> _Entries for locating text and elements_
[BEGIN]

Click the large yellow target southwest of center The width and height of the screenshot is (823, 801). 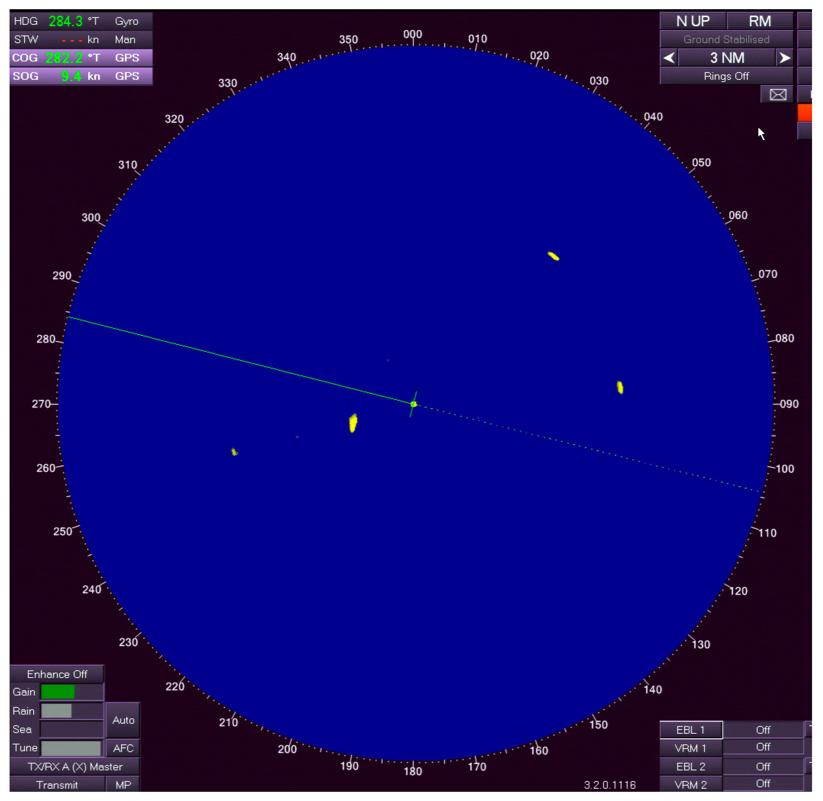coord(353,423)
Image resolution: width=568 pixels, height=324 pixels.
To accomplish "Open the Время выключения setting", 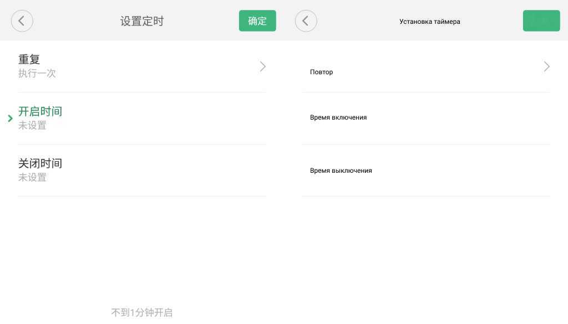I will tap(341, 171).
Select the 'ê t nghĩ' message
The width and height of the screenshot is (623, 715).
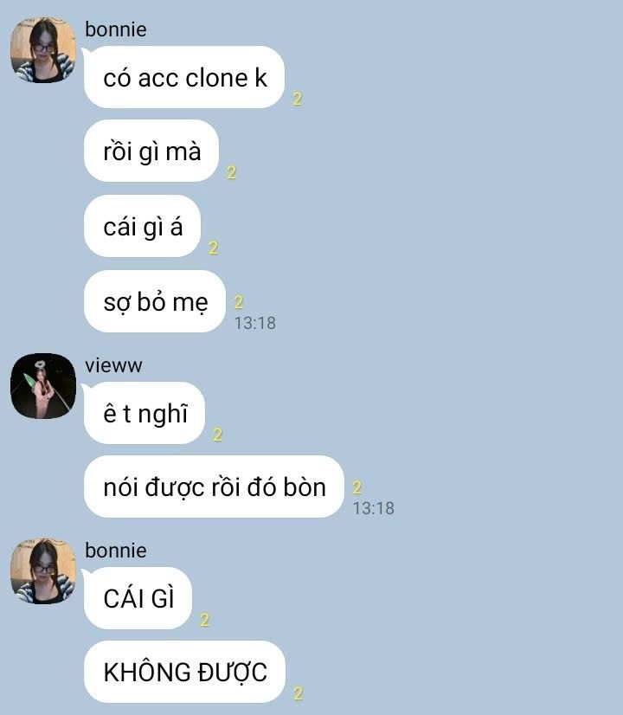[x=145, y=413]
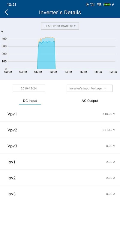Select the Vpv2 row
Image resolution: width=120 pixels, height=240 pixels.
tap(60, 130)
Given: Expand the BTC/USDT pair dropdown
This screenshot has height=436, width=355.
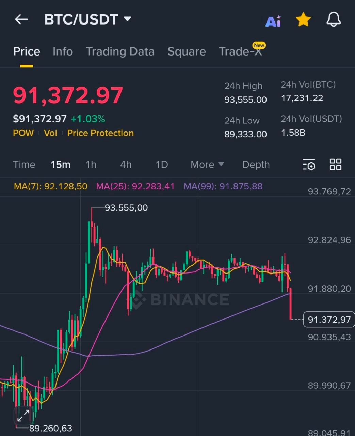Looking at the screenshot, I should [x=127, y=19].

[END]

> _What the task requires_
Echo the records word for word, starting at the line that contains "Given: Expand the BTC/USDT pair dropdown" and ending at the last line of the records. Omit the pictures from your reply.

> _Expected answer_
Given: Expand the BTC/USDT pair dropdown
This screenshot has height=436, width=355.
Looking at the screenshot, I should [x=127, y=19].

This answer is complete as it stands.